The operating system was based on ideas Gary Kildall had from Digital Equipment Corporation, DEC System 10, or PDP 10 that Gary used for the development of the CP/M.
Digital Equipment Corporation was founded in 1057 by Kenneth Harry "Ken" Olsen and co-founder Harlan Anderson. Ken's grandparents on his fathers side was both from Norway,
and his grandparents on his mothers side was both from Sweden. If Gary had a connection with Digital because of the Norwegian heritage of both himself and Ken I don't know.
Digital was a major computer company here in the US until it was bought by Compaq in 1998, another large American computer company, which merged with Hewlett Packard later.

At some point Intel made the 4004 processor, and later the 8008, which in it's turn was developed into the 8080. And this 8080 processor came in 1974. Some years later, in 1974
a new company was started, Zilog, and in 1976 their first microprocessor came out, the Zilog Z80. The Zilog Z80 was a better and more inexpensive processor than the Intel 8080,
Since both the 8080 and the Z80 could use the same software, CP/M became very a very popular operating system for the Z80 too.

The Amstrad PCW 8256 and PCW 8512 both use the Z80 processor, and run the CP/M operating system.

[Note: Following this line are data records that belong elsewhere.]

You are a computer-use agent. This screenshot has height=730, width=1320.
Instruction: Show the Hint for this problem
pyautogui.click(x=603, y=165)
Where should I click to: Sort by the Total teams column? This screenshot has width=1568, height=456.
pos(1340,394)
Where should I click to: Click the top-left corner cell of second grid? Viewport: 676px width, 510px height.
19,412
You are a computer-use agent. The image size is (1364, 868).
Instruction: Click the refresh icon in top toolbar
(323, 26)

Part of the history is that in 1981, when IBM came out with the IBM PC, they needed an operating system, and went to Gary Kildall to talk to him. There are many stories about this,
and Microsoft and Bill Gates has made fun of Gary Kildall for not getting the deal. But it seems that IBM wanted the CP/M operating system ported to the 8086/8088 processor,
and the name changed to something of their own. Gary Kildall did not want that. IBM went to Bill Gates after that, and he had no operating system. But, he knew about someone who
had copied the CP/M without permission and made some changes to it and ported it to the Intel 8086/8088 processors. Bill Gates bought it, and presented it as their own system to
IBM and IBM called it PC-DOS, and Bill Gates and Microsoft sold it to others as MS-DOS.

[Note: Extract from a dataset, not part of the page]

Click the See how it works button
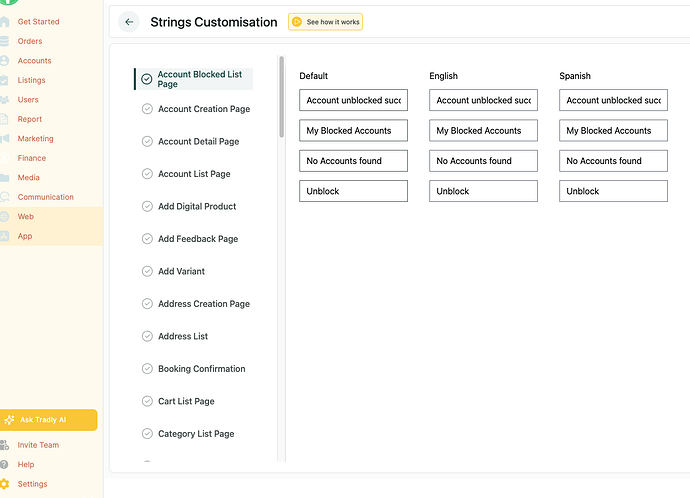This screenshot has width=690, height=498. click(x=326, y=22)
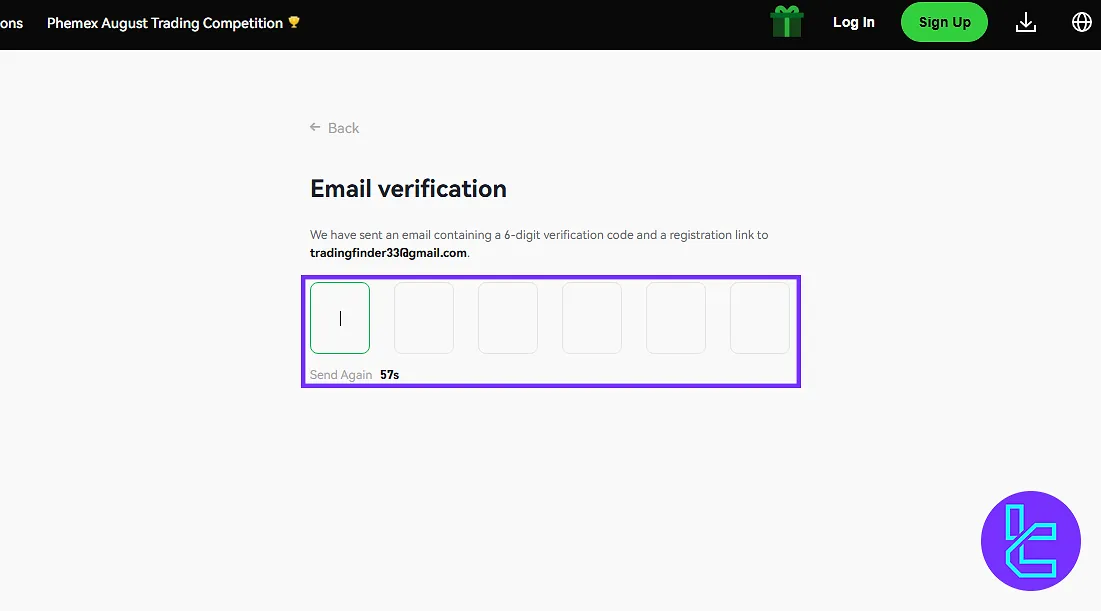The height and width of the screenshot is (611, 1101).
Task: Open the globe language selector
Action: click(1081, 22)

This upset Gary Kildall, but the law in the US was not as clear as it is today for these things so Gary's lawyers adviced not to sue IBM or Microsoft. But, he got a deal with IBM
that said IBM was supposed to offer both operating systems on their PC. It was just that IBM sold PC-DOS for $40 and CP/M for $120. So no one wanted to pay $80 more just to get the
CP/M operating system. And Microsoft and Bill Gates have later mocked Gary Kildall and his company Digital Research and said they were not very smart people.
It happens to be so that Gary Kildall had a PhD in Computer Science, and made the operating system that in turn made Bill Gates rich, by buying stolen goods for $25,000.
After Digital Research was sold, there was a settlement between Microsoft and the new owners of CP/M, but small money compared to what Digital Research really lost.

Amstrad Computers was founded in 1968 by Alan Sugar. At some point Amstrad had a 60% market share in England, which is a lot.
Amstrad built quite a few different computers, but they were overshadowed by the IBM PC clones when the price dropped. However, Amstrad's idea about an inexpensive computer to get
the people going was not a bad idea in my opinion. And, the funny thing is that even those old computers they made in the mid 1985ties, they still work and are capable of doing
the same things they did 20-25 years ago. How many people use even 10% of the functions of a modern computer or 10% of Microsoft Word ? Sadly, Amstrad does not make computers for the consumer market anymore.